Thanks so much for the responses, guys! I'm pleasantly surprised how great this community is.
shevalier, unfortunately, I fdon't have a CD-ROM drive of FDD, yet.
Chkcpu, thank you so much for taking time to looking into & diagnosing the issue. That was extremely helpful! I totally forgot about the AWARD BIOS 32GB limitation and the 32GB jumpers that was present on some of the HDDs back then, what a blast from the past!
I'm curious & would like to learn about the tools you've used to look into the BIOS files. For some reason, the Award BIOS Editor doesn't recognize the microcode for example.
Now that we know what the issue is, with regards to how to proceed with the BIOS upgrade... I ordered an SD-to-IDE adapter and will first try the 8GB SD card I found lying around at home. However, the options you mentioned are also interesting, and will be my backup plan
- I used to have an EEPROM programmer ~20 years ago, but alas, no longer. It looks like ~$70 these days.
- There are IDE HDDs with 10-20GB capacities on eBay, but of course,II will also need to buy some sort of adapter to write anything into them using my modern computer.
- With floppy, I will have the similar issue, how do I transfer files into a floppy in the first place. But perhaps you're referring to FDD emulators like the GoTek one, which are currently seeling at $24.
- I'm wondering if limiting the HDD capacity by manually entering cylinders (<65536)/heads/sectors in BIOS as well.
All good options worth trying, the only point to consider is of course the cost.
maxtherabbit, of course, you do you. But I prefer having a USB 2.0 card, I have used those before back in the day, and they are a plus to me. But I'm curious as to what kind of workload do you have in my that would be bottlenecked by the CPU usage of the USB 2.0 card? For file transfers from a USB disk, it is a substantial improvement, and I wouldn't mind it keeping the CPU busy during those transfers. Another use case for me is USBODE-CIRCLE, which has known issues with USB 1.1. If you're referring to games, Celeron 466MHz is actually already overkill for the games that I'm planning to run on this computer. Games from 2000+ run fine on my modern desktop anyway. Another use case, the mainboard has only 2 USB 1.1 ports, which is too few.

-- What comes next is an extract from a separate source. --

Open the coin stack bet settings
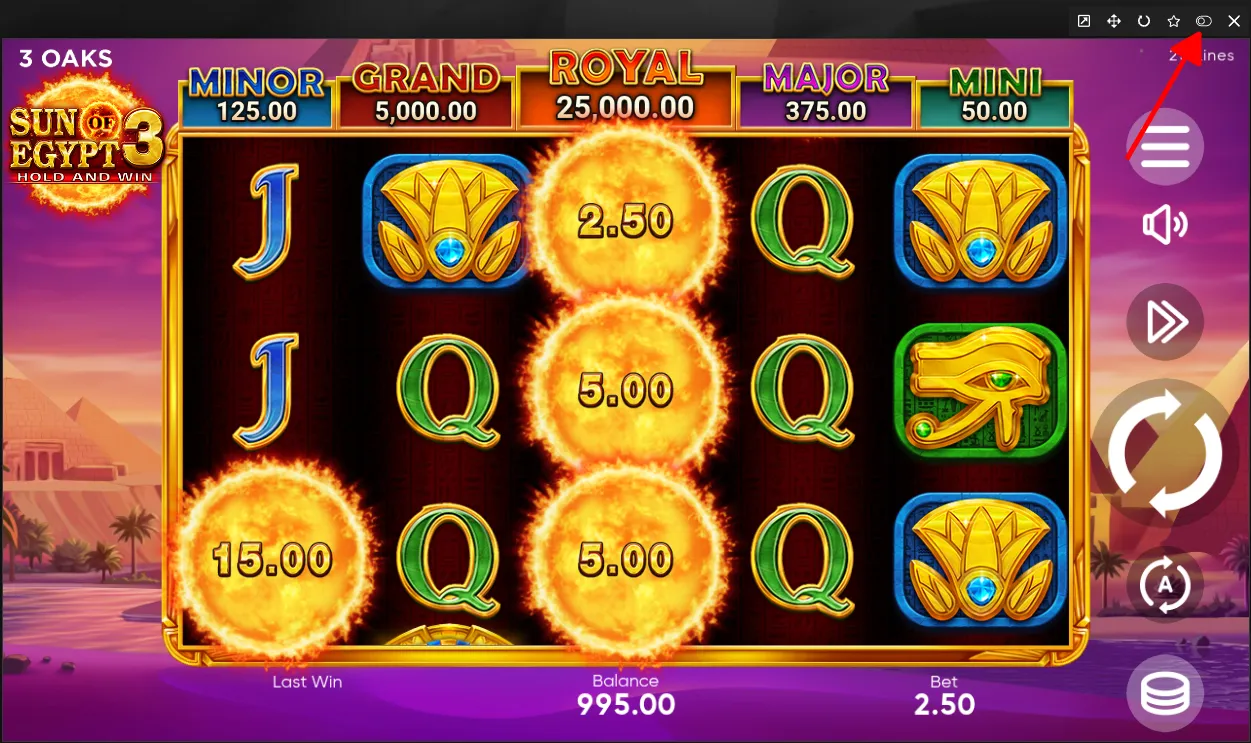Viewport: 1251px width, 743px height. pos(1165,693)
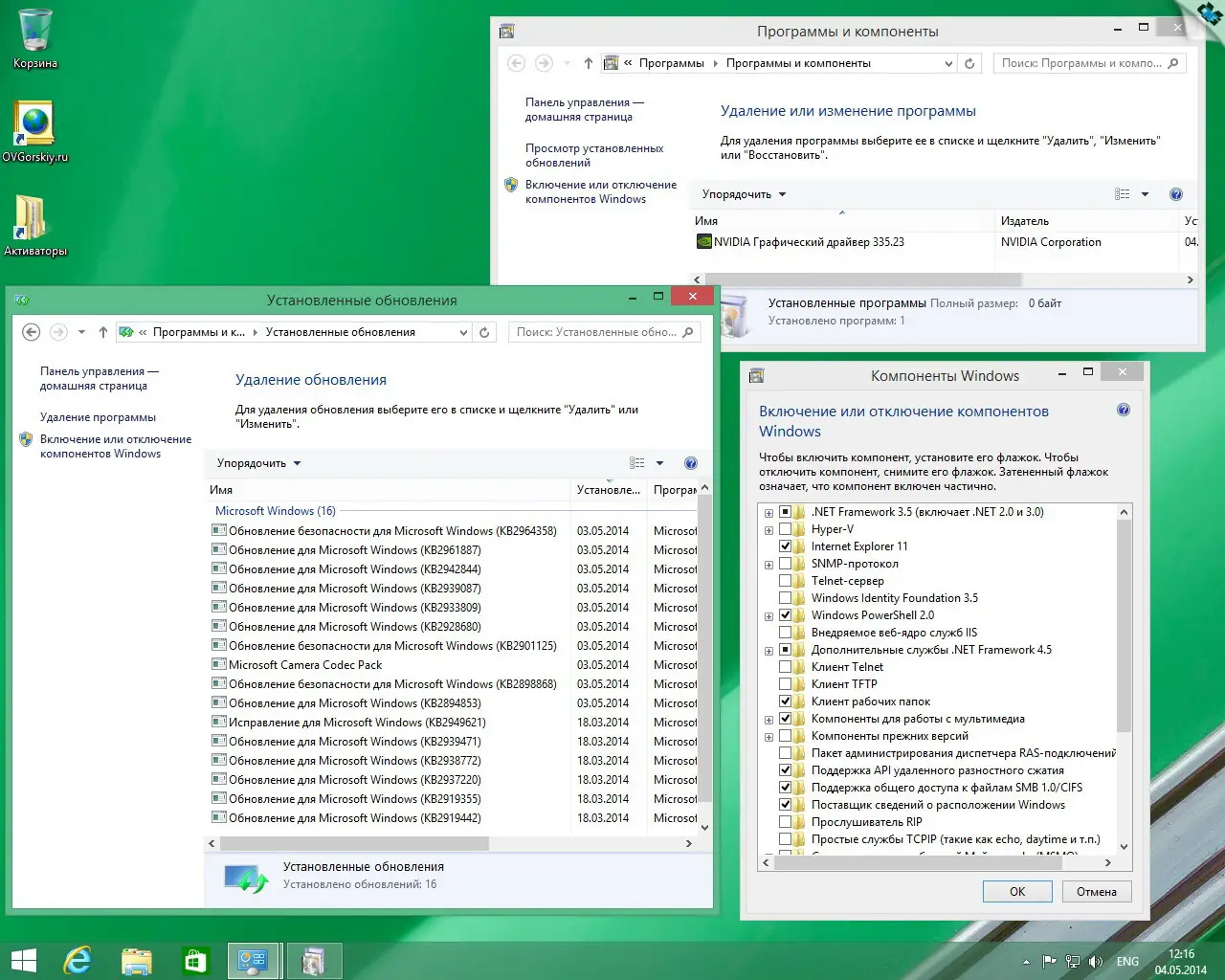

douglar, thank for the suggestion. I will try the Rosewill RC-212 (which is also VIA) and see how it goes. As shevalier pointed out, the internal IDE with UDMA33 is already a low starting point, so any PCI-SATA that works sould be an improvement. I did see Promise S150 TX2 recommended in a different thread as well, but the cheapest one I was able to find is $175 on eBay which is too much to justify this hobby project.